Он от изумления присвистнул так, что птицы окрест затихли, а сверху перестала сыпаться ореховая скорлупка:
– Тю! Дура-девка – сейчас надумала?
– Нет.
– А когда же?
– Когда ты мне ожерелье свое надел. И не сама надумала – пирль мне прощебетала.
– В голове твоей дурной пирлюхи завелись, вот они и нашебуршали! Лихолетец я тебе, что ли? Придет твоя пора, девка ты пригожая, и будет все чин-чинарем, найдешь себе по сердцу…
– Не найду, поздно будет, – голосок ее потерял прежнюю напряженность, и в нем задрожали дождевые капли. – Шелуда отвозил рокотан в Межозерный стаи, а там мудродейка живет, что гадает по рожкам горбаней черномастных. И предсказала она, что жить еще Иоффу тридцать лет без одного года. А тогда я уже перестарком буду, никто меня не возьмет. И младенчики у таких вековух только мертвыми рождаются…
– Ну-ну, – оборвал он ее, чувствуя, что любвеобильная его душа совсем не к месту начинает покрываться горьковатыми росинками жалости. – Нашла кому верить – ворожейке корыстной! Твой дед от силы год проскрипит, а там и дуба врежет, это как пить дать. Видал я его на холме. Так что будешь ты первой невестой на все Зелогривье – и богата, и краса писаная. Что еще?
– Нет, господин мой. В роду у Иоффа все долголетки, а богатство его Шелуда унаследует. Потому и прошу у тебя…
Его даже пот холодный прошиб – сколько баб за свой век поимел, и ни разу конфуза не случалось. Но чтоб вот так, по заказу…
– Да едрен-строфион! – не выдержал Харр, у которого где-то внутри беззвучно покачивались чашечки весов: на левой, что ближе к сердцу, лежала жалость, на правой – несовместимость самого сладкого, что ни есть на человечьем веку, с расчетливой, хоть и бескорыстной сделкой. – Да ежели тебе так уж невтерпеж, заводи себе дитятю от первого встречного-поперечного; дед у тебя богатый, где внучку кормит, там и на правнучка достанет.

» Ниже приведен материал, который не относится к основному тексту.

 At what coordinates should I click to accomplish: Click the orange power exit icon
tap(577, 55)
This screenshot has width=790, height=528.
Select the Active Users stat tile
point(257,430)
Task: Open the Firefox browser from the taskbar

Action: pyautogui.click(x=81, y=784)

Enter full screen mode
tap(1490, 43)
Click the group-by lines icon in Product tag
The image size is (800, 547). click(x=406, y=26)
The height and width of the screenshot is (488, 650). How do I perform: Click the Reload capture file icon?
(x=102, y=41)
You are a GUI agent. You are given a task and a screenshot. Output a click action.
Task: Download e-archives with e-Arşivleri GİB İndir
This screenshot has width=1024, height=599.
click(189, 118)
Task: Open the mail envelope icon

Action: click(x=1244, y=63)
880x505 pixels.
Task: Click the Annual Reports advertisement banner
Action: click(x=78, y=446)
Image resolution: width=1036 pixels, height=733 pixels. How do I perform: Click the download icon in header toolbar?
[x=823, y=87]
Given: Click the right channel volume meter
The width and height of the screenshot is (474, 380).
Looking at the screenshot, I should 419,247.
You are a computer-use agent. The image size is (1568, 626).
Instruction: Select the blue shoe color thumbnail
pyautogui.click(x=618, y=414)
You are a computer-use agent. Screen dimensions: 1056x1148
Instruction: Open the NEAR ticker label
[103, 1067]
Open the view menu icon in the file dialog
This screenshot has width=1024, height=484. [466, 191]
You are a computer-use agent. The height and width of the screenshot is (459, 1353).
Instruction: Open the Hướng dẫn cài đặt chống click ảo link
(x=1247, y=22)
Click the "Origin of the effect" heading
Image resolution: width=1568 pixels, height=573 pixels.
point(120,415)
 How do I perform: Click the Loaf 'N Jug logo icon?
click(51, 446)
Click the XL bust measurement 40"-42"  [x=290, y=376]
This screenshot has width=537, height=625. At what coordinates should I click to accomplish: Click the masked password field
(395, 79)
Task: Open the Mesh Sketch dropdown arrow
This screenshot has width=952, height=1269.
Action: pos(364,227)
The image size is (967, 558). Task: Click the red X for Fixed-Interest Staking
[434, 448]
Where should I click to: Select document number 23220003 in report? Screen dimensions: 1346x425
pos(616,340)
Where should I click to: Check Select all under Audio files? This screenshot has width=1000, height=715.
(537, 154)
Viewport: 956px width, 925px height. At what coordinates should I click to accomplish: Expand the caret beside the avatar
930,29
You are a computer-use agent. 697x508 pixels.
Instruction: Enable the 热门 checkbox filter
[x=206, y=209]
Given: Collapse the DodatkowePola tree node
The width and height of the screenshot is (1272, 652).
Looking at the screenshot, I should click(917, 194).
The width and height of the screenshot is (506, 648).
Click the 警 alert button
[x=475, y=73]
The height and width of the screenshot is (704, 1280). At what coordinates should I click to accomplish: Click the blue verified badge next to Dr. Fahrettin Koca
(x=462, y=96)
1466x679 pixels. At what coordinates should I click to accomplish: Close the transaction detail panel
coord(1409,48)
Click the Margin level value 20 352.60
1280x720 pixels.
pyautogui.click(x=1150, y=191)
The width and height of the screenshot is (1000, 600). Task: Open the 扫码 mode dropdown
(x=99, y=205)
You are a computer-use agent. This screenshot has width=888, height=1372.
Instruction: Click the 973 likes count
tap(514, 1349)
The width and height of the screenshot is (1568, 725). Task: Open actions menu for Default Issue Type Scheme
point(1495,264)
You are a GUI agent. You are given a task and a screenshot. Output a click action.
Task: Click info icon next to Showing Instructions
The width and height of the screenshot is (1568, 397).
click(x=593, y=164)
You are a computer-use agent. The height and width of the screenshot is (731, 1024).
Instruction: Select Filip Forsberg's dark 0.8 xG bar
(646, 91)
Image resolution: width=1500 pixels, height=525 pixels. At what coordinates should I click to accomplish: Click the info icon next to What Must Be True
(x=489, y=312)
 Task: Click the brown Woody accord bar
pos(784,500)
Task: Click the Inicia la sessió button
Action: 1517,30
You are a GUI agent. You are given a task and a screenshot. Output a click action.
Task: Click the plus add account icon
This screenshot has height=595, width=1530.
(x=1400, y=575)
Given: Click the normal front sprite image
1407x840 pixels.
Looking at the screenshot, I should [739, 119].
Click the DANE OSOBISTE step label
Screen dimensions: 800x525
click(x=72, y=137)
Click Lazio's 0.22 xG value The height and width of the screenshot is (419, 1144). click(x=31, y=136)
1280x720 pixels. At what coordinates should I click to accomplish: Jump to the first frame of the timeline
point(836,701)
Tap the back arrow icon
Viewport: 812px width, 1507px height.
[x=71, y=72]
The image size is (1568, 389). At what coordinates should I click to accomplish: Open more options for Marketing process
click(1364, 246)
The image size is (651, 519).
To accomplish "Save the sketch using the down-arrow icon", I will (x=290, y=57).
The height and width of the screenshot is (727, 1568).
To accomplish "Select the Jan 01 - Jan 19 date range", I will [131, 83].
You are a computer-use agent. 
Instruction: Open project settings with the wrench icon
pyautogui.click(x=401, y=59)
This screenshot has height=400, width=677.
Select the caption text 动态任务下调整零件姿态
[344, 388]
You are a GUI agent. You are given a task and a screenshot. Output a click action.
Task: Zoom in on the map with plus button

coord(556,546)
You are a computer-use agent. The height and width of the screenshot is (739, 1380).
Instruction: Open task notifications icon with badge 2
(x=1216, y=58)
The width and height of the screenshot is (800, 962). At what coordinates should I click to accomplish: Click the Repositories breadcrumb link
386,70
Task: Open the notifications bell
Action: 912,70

– Вот ты и встретился мне, господин. Только… Разве ты не знал, что Иофф мне не дед? Он мой муж.
Харр так и подскочил, оттолкнувшись поджарой задницей от усыпанной сухими листьями земли. Левая чашка весов круто пошла вниз.
– Да не будь он старый хрыч, что от ветру качается, – я б его собственной рукой пришиб! Девчонку несмышленую под боком держать – ни себе, ни другим!
– Не надо пришибать, господин мой Гарпогар, мой муж меня хорошо кормит, он и маленького моего выпестует. Только б родился!
– А я б на твоем месте не был так уверен! Знаю я пердунов этих замшелых, что до малолеток охочи: у них вместо совести шиш ядреный, крапивой утыканный!
– Напрасно ты так, господин мой, Иоффа лаешь, его не ведая. Он один на все Многоступенье рокотаны ладит, а чтоб они сладкозвучны были, он красотой должен быть окружен, куда глаз ни положит. У нас и утварь вся в доме изукрашенная, и цветы по стенам небывалые…
– И тебя, значит, выбрали, как миску расписную… – снова капнуло на левую чашку весов.
– Да, господин, – сказала она простодушно, – амант наш лесовой по всем станам искал, вот и выбрал меня. А сколько лет мне было – это Иоффу без разницы. Он ведь на меня только глядит, прищурясь.
Вот и Харр поглядел и невольно прищурился: стояла она как раз супротив солнца, и реденькая ее юбчонка, и накидочка наплечная – все это просвечивало насквозь, четко обозначив силуэт ее юного тела, пряменького, как щепочка. После роскошной Махиды такую обнять – что после доброго вина сухим кузнечиком закусить.
Эстетические принципы разборчивого менестреля весомо легли на правую чашу весов, и она угрожающе потянулась книзу.